The substance used in the study, an organic compound called propylene oxide, made headlines back in 2016 when it became the first – and thus far, the only – chiral molecule to be found in interstellar space. Its discovery boosted theories that the predominance of certain types of chirality in living systems may be rooted in the way that stars and planets are born.

In the new study, reported recently in Physical Review Letters, the researchers changed the orientation of propylene oxide molecules using an advanced laser technology known as an optical centrifuge. Much like the centrifuge that spins clothes in a washing machine, this device spins molecules using a specially-designed form of “twisted” light: corkscrew-shaped laser pulses whose electric field rotates at increasing speed, ultimately reaching ten trillion revolutions per second. 

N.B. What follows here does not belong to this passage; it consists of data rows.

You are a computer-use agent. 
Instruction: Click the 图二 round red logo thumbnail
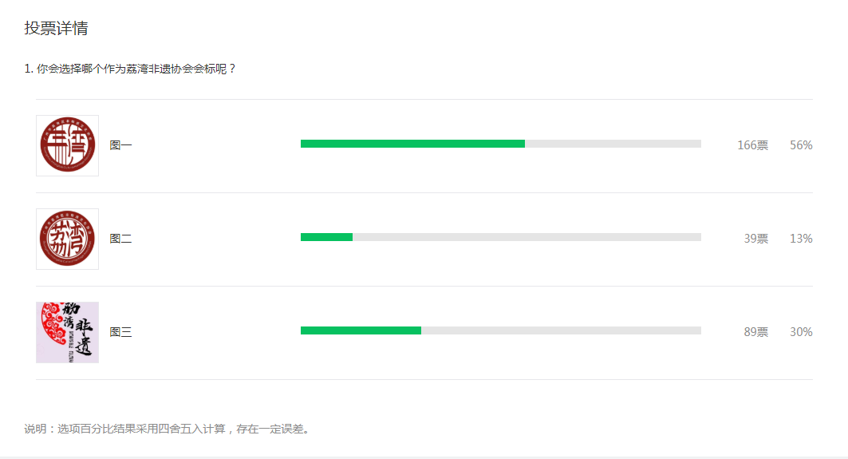click(67, 239)
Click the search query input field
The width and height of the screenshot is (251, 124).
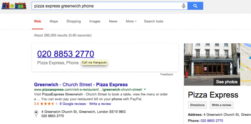[x=107, y=6]
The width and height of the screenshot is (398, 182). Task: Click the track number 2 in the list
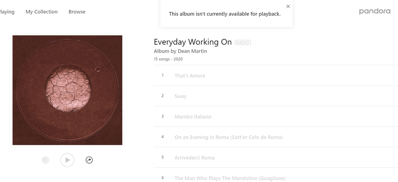pos(163,96)
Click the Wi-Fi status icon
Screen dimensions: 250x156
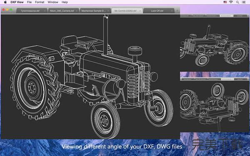point(231,2)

Averbukh and his colleagues had the idea that if a mix of chiral molecules were loaded into an optical centrifuge, the molecules would be trapped in different ways by the rotating electric field, depending on their handedness. This is exactly what happened in the experiments. The molecules were caught by the centrifuge’s field and then became oriented perpendicularly to the plane of the centrifuge’s rotation, with left-handed molecules pointing in one direction and right-handed ones in another. To confirm these findings, the researchers used a methodology called Coulomb explosion to break the molecules into their components, which enabled them to create images of the flying-away molecular fragments and determine which way the molecules had been oriented.

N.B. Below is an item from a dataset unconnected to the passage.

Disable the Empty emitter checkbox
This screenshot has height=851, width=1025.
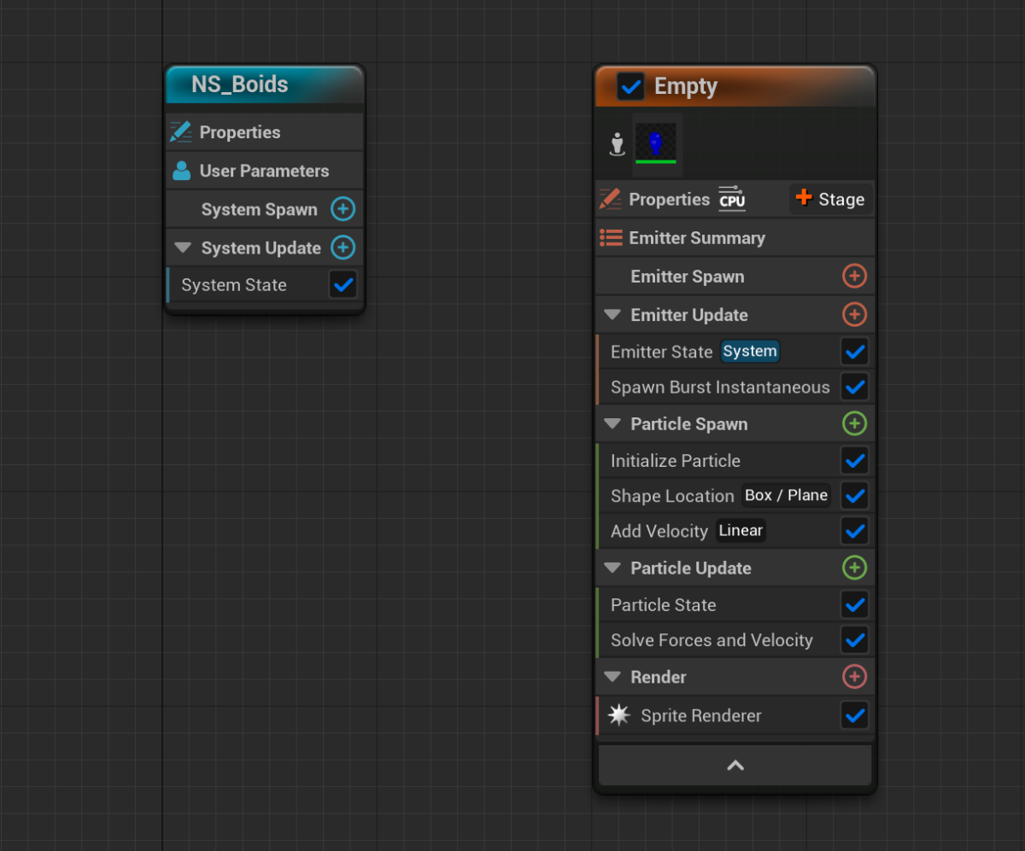(630, 86)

Though a relatively small number of chiral molecules were selectively oriented in this study, the observation sufficed to prove that – in principle – controlling them with light is possible. In the future, it may be possible to develop this method not only for sorting chiral molecules but perhaps even for inducing or speeding up chemical reactions, which critically depend on the molecules being properly oriented toward one another.

The experimental team was led by Prof. Valery Milner of the University of British Columbia – who had earned his PhD at Weizmann – it included Dr. Alexander A. Milner – who had also worked at Weizmann in the past – and graduate students Jordan A. M. Fordyce, Ian MacPhail-Bartley and Walter Wasserman.

Prof. Ilya Averbukh is the incumbent of the Patricia Elman Bildner Professorial Chair of Solid State Chemistry.